As the changes in the procedure have been effected by affirmative provisions of a very voluminous statute, much the larger portion of which does not relate to proceedings before justices of the peace, and by the repeal of the statutes which formerly regulated such proceedings, it seemed to the editor, that the best method of accomplishing the first two objects above stated, was to furnish the text of so much of the new Code as relates to justices' courts, eliminated from the remainder, and so arranged that the provisions, affecting each particular subject, might be referred to easily and without loss of time, those of most frequent use being most easily accessible; and that such explanations as would enable each provision to be understood, construed, and applied, should be placed in close juxtaposition to the text of the provision itself. Parts I and II of this work have been arranged upon this plan.

Part I contains the text of chapter 19 of the new Code, entitled “Courts of justices of the peace, and proceedings before them", and containing the new system; together with the provisions relating to local courts, exercising a jurisdiction similar to that of justices; and those relating to the fees of justices, constables, witnesses, jurors, etc., etc. As these are the provisions which justices, and practitioners before them, will have occasion most frequently to consult, they have been placed in a Part by themselves.
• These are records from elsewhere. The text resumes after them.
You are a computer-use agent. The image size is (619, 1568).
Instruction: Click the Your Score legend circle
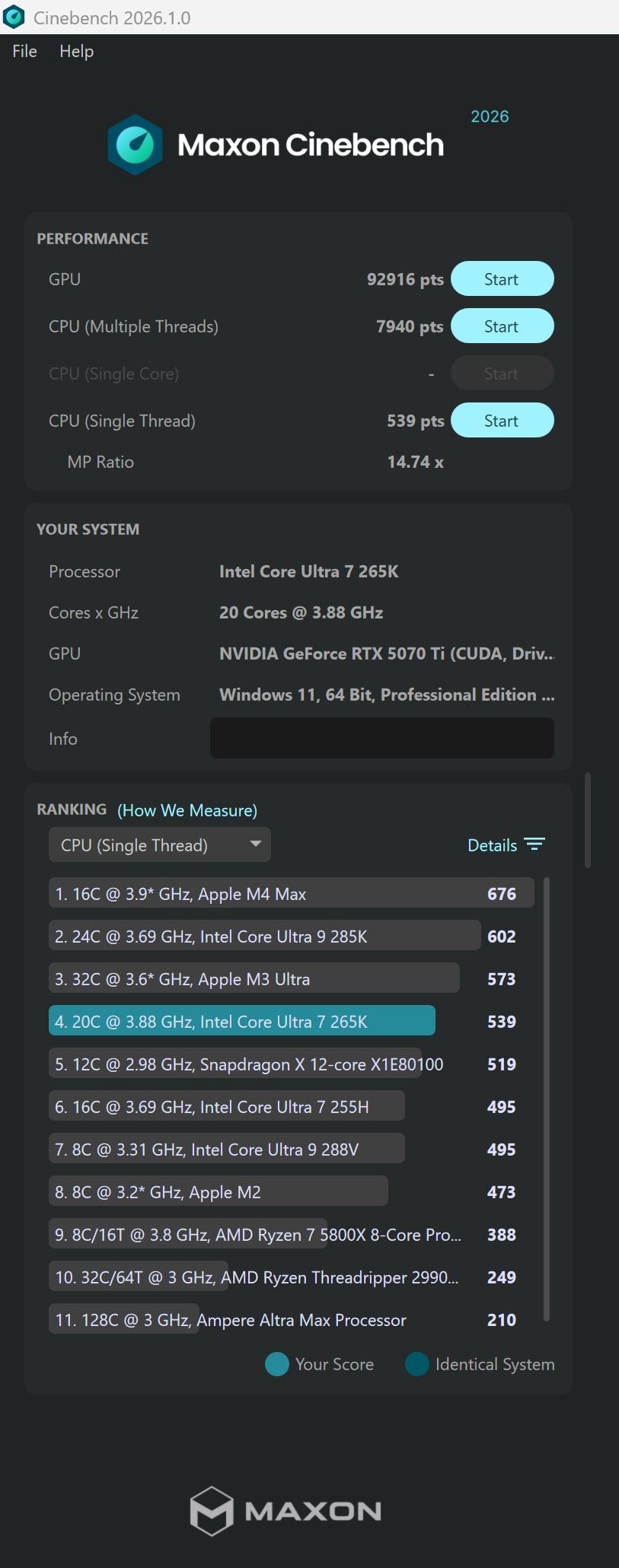[x=276, y=1364]
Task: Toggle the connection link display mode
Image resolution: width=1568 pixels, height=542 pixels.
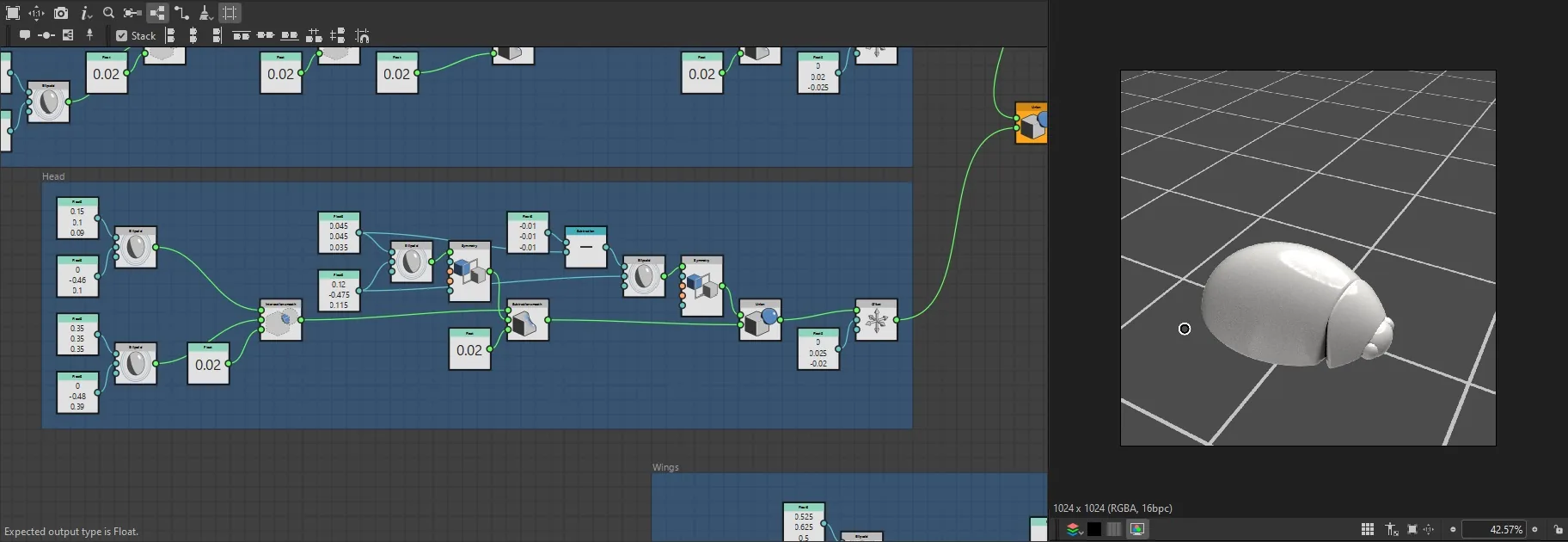Action: tap(181, 13)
Each section has its own explanatory note, subjoined to the text of the section itself.

Part II contains the other provisions of the new Code, which are applicable to justices' courts, but either only in common with other courts, and therefore to be less frequently referred to; or because they are primarily applicable to other courts, but are taken into chapter 19 by reference. These are annotated in like manner as the provisions contained in Part I. In both Parts, the necessary references are facilitated by foot-notes, giving the pages in this book where the sections designated may be found.

Part III was prepared to accomplish the third object above stated. It contains the text, without any alteration, of all the other statutes, remaining unrepealed on the 1st day of September, 1880, which in any manner affect civil proceedings by or before justices of the peace, with all the amendments and supplementary provisions, enacted to the close of the session of 1880. Explanatory notes, and references to adjudicated cases, are also interspersed

An Appendix of Forms follows, containing forms for all the proceedings in a civil action under the new Code; also, for the special proceedings which it regulates, relating to animals straying on the highways, etc., and summary proceedings for the possession of land; the new remedy for foreclosure of a chattel lien; and various proceedings under the statutes contained in Part III.

The notes to Part I and Part II are founded upon the notes prepared, in connection with the original drafts of the new Code, by the commissioners to revise the statutes, and submitted, for the examination and criticism of the bench and bar, in 1872-1874. My colleague, CHARLES STEBBINS, Esq., of Cazenovia, participated fully with me in the preparation of the drafts of the entire text, and of the notes accompanying it. The text was considerably altered before the bill was enacted; and the notes have been extensively changed, and, in great part, rewritten, to adapt them to such alterations, and to take in subsequent judicial decisions. They contain full information respecting the plans and objects of the commissioners, in preparing the different provisions, and the manner in which the latter were intended to operate, either alone or in connection with others.

In the labor of editing this book, particularly in the compilation of the statutes contained in Part III, and the preparation of the forms in the Appendix, and of the Index, I have been materially aided by Joux C. FowLER, Esq., of the Syracuse bar.


ALBANY, July 31, 1880.



The new statutes do not affect criminal proceedings, the laws in relation to which remain entirely unchanged.